··· RECORDS SUPPLIED

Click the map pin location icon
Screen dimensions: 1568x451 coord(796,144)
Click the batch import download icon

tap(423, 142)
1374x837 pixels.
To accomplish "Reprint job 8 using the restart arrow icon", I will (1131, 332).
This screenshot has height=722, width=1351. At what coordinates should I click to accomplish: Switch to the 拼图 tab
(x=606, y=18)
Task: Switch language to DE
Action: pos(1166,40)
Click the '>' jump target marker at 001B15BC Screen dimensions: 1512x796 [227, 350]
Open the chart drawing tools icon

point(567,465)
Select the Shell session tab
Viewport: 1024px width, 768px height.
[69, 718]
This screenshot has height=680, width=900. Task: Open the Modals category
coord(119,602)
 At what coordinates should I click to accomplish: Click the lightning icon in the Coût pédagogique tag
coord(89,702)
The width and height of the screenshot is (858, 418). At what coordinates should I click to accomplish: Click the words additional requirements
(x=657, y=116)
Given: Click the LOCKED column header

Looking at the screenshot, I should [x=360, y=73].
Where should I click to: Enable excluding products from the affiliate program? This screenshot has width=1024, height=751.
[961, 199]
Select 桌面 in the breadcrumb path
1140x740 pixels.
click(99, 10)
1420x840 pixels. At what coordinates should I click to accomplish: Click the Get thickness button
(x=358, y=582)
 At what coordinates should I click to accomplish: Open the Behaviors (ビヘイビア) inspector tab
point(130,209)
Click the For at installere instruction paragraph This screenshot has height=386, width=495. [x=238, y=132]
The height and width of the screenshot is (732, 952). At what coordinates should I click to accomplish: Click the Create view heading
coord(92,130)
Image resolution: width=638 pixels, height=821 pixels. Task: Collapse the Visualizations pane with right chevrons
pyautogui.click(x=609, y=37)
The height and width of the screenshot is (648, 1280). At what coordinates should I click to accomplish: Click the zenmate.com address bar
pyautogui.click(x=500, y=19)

······

» **TASK TO COMPLETE**
Retype the entries shown above. Keep every word exactly as it is.

» **FINISHED EXERCISE**
Click the map pin location icon
Screen dimensions: 1568x451 coord(796,144)
Click the batch import download icon

tap(423, 142)
1374x837 pixels.
To accomplish "Reprint job 8 using the restart arrow icon", I will (1131, 332).
This screenshot has height=722, width=1351. At what coordinates should I click to accomplish: Switch to the 拼图 tab
(x=606, y=18)
Task: Switch language to DE
Action: pos(1166,40)
Click the '>' jump target marker at 001B15BC Screen dimensions: 1512x796 [227, 350]
Open the chart drawing tools icon

point(567,465)
Select the Shell session tab
Viewport: 1024px width, 768px height.
[69, 718]
This screenshot has height=680, width=900. Task: Open the Modals category
coord(119,602)
 At what coordinates should I click to accomplish: Click the lightning icon in the Coût pédagogique tag
coord(89,702)
The width and height of the screenshot is (858, 418). At what coordinates should I click to accomplish: Click the words additional requirements
(x=657, y=116)
Given: Click the LOCKED column header

Looking at the screenshot, I should [x=360, y=73].
Where should I click to: Enable excluding products from the affiliate program? This screenshot has width=1024, height=751.
[961, 199]
Select 桌面 in the breadcrumb path
1140x740 pixels.
click(99, 10)
1420x840 pixels. At what coordinates should I click to accomplish: Click the Get thickness button
(x=358, y=582)
 At what coordinates should I click to accomplish: Open the Behaviors (ビヘイビア) inspector tab
point(130,209)
Click the For at installere instruction paragraph This screenshot has height=386, width=495. [x=238, y=132]
The height and width of the screenshot is (732, 952). At what coordinates should I click to accomplish: Click the Create view heading
coord(92,130)
Image resolution: width=638 pixels, height=821 pixels. Task: Collapse the Visualizations pane with right chevrons
pyautogui.click(x=609, y=37)
The height and width of the screenshot is (648, 1280). At what coordinates should I click to accomplish: Click the zenmate.com address bar
pyautogui.click(x=500, y=19)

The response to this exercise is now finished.